The first practical result: a daily morning briefing via email. Weather, calendar preview for the next few days, configurable news feeds from RSS sources. What was required here: structured data (weather, calendar appointments) must not simply be interpreted by the LLM – otherwise, hallucinations occur. The solution is direct extraction from tool outputs in Python before the LLM formulates the body text.

The HeadlessRunner is now also the basis for planned messenger integration. The architecture is in place – a Telegram webhook would be a new route plus a mapping of external user IDs to internal user IDs.

Phase 6: The Web UI

Algroveon-Agent has a full browser interface, built with FastAPI, HTMX, and the Tabler CSS framework – hosted entirely locally, no external CDN.

Eight UI areas: Chat session, session overview, approval center, memory management, tool reference, diagnostics, settings, and an admin area for user management. All pages are server-side rendered – no JavaScript framework, no build step.

What worked well: HTMX for the SSE stream. The chat stream runs via Server-Sent Events. An initial HTTP request saves the user message and immediately returns a response: a user bubble in the HTML plus a placeholder div with an SSE connection attribute. A second GET request opens the stream, drives the agentic loop, and replaces the placeholder via hx-swap="outerHTML" with the finished response.

This results in reactive streaming behavior without a single line of frontend JavaScript for the streaming part.

Algroveon-Agent – Chat Interface — The chat interface – streaming responses, profile selection, session history

Phase 7: Algroveon Mac

The browser UI is complete, but on the desktop, I wanted more: a menu bar icon, native notifications for approval requests, and chat without a browser tab.
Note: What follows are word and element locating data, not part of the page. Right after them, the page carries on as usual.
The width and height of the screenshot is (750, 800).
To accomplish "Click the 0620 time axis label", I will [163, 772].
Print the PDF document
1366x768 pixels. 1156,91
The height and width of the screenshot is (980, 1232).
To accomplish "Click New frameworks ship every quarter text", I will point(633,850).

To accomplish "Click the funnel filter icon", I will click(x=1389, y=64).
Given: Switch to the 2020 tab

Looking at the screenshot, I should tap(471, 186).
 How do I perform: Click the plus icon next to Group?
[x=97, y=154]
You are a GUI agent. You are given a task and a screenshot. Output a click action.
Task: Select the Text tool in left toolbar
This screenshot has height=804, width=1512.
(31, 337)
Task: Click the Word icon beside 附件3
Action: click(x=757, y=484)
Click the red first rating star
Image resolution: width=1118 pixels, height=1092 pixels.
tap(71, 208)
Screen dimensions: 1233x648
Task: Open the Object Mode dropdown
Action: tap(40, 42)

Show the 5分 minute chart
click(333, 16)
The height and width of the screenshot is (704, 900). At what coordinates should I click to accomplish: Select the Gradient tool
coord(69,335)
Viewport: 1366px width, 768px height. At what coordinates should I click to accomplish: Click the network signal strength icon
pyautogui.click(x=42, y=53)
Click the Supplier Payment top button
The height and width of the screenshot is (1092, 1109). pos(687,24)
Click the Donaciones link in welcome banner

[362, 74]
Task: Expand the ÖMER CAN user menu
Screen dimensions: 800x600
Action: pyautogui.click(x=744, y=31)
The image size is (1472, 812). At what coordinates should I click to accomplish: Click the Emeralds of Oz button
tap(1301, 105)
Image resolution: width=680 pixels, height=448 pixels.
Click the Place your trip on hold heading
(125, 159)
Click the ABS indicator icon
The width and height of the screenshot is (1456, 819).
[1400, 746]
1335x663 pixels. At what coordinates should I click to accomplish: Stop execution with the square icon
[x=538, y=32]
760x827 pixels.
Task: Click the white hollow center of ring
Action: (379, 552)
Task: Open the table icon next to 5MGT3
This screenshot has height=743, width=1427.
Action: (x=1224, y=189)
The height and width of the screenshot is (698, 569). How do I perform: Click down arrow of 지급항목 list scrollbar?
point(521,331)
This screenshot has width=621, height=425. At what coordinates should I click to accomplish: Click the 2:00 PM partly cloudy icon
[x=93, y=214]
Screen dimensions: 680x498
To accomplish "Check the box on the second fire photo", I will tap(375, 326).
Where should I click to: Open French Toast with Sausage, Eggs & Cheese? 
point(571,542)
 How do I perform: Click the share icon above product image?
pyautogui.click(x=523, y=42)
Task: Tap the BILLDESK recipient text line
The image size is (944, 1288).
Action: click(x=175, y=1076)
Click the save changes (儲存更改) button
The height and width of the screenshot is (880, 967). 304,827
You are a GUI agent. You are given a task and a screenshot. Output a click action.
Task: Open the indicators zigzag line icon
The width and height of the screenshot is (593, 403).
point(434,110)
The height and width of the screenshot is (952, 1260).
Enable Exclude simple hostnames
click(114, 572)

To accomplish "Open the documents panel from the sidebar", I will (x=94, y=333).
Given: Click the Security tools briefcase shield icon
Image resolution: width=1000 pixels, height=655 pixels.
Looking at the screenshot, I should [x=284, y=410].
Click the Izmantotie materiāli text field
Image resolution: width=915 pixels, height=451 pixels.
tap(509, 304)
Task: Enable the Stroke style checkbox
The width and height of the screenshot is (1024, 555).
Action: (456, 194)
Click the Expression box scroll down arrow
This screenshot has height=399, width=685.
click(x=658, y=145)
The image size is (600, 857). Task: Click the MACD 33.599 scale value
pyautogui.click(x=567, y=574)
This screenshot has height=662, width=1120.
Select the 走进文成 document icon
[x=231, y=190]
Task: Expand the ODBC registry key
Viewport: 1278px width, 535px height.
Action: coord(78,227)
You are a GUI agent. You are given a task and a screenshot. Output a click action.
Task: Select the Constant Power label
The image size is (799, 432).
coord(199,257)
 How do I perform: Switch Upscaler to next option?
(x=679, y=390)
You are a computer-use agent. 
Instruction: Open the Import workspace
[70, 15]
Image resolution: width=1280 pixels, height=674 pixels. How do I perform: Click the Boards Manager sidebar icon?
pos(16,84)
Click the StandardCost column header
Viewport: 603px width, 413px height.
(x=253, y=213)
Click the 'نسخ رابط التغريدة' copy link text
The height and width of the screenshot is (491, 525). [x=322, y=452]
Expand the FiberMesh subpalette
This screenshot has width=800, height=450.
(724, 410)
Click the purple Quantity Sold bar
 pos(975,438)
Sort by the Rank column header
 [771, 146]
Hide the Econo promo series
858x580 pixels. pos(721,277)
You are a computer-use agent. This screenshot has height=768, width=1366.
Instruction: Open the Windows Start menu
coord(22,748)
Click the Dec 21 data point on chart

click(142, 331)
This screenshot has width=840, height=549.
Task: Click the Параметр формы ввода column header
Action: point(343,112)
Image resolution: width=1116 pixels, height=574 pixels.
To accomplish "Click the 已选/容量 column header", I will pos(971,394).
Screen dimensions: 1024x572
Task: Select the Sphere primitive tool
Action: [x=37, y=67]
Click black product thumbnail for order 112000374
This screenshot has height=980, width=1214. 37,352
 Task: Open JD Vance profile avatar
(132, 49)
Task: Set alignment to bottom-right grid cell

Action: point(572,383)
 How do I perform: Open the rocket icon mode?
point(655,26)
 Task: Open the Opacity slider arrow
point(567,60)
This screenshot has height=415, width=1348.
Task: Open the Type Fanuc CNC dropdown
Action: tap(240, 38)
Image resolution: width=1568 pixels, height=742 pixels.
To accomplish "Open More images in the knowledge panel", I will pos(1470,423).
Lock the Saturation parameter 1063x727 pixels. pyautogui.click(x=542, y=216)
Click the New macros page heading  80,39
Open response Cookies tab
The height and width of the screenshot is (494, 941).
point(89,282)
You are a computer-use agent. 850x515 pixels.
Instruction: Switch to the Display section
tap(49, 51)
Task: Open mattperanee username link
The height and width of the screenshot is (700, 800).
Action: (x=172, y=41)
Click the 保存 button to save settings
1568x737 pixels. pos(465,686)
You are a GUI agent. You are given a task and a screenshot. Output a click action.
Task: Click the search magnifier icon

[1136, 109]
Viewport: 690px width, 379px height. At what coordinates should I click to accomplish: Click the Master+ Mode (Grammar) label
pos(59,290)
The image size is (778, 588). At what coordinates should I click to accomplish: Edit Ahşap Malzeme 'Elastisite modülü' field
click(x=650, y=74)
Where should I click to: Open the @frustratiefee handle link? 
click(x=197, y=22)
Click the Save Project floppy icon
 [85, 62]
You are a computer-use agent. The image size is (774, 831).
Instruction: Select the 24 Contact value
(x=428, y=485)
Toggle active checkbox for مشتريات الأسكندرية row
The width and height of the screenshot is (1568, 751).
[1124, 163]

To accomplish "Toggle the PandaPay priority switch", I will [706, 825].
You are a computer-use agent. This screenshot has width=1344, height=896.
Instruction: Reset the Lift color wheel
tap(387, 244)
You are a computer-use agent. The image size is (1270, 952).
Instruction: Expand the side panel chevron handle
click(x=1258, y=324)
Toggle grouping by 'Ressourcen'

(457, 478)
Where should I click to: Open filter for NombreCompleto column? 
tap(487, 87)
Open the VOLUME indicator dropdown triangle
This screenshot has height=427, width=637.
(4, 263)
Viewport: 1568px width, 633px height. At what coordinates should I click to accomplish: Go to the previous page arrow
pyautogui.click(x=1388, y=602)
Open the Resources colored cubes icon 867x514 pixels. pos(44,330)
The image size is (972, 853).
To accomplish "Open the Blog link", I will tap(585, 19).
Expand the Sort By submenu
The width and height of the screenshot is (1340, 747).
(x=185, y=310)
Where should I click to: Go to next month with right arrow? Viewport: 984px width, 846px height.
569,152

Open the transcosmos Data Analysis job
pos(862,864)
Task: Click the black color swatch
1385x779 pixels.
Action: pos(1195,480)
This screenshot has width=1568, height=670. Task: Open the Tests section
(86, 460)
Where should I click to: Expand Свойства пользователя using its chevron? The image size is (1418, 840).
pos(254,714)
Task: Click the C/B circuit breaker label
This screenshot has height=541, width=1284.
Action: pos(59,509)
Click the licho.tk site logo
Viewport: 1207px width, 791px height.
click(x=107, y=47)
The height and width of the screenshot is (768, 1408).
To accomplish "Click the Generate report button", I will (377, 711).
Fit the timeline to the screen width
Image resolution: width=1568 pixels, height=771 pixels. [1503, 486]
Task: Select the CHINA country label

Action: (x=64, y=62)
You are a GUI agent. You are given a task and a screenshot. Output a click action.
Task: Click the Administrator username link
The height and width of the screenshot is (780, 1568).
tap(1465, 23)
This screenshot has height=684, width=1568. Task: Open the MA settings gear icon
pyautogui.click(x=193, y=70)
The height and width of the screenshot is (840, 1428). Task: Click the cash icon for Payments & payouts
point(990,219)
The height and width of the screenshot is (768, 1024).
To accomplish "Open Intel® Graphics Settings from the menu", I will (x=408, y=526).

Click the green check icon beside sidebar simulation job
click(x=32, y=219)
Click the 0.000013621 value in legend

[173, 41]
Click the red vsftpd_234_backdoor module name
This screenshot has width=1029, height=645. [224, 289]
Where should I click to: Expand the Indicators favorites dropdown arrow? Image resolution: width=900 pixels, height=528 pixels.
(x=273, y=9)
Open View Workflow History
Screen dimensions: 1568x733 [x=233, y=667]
Algroveon Mac is a pure SwiftUI app without third-party dependencies. The core idea: the Mac is not a second AI system, but a local tool executor. The LLM runs on the home server. The Mac handles macOS-native actions: calendar via EventKit, addresses via Contacts, Keychain for token storage.

The communication protocol between the Mac client and the server uses WebSockets with HMAC-signed messages. The server dispatches tool calls to the registered client, the client executes them and sends the result back. Replay protection via a ring buffer of dispatch IDs and an expires_at field prevents old dispatches from being replayed.

What I learned

Agentic systems are not difficult because the LLM is bad. They are difficult because of orchestration: multi-turn loops that break out. Tool calls from thinking blocks that are mistakenly recognized. Memory poisoning via external content. Approval waits that block within the stream context.

Each of these problems is solvable – but each requires its own logic, and every solution has its own edge cases.

The profile system as a central configuration layer was one of the best early decisions. The policy engine as a deterministic security layer too. Without an awareness of these problems, I might not have built both this way from the start.

What is still missing: RAG for large documents (foundation exists), voice interface, messenger integration. That will come – the big leap in architecture and security model has been made.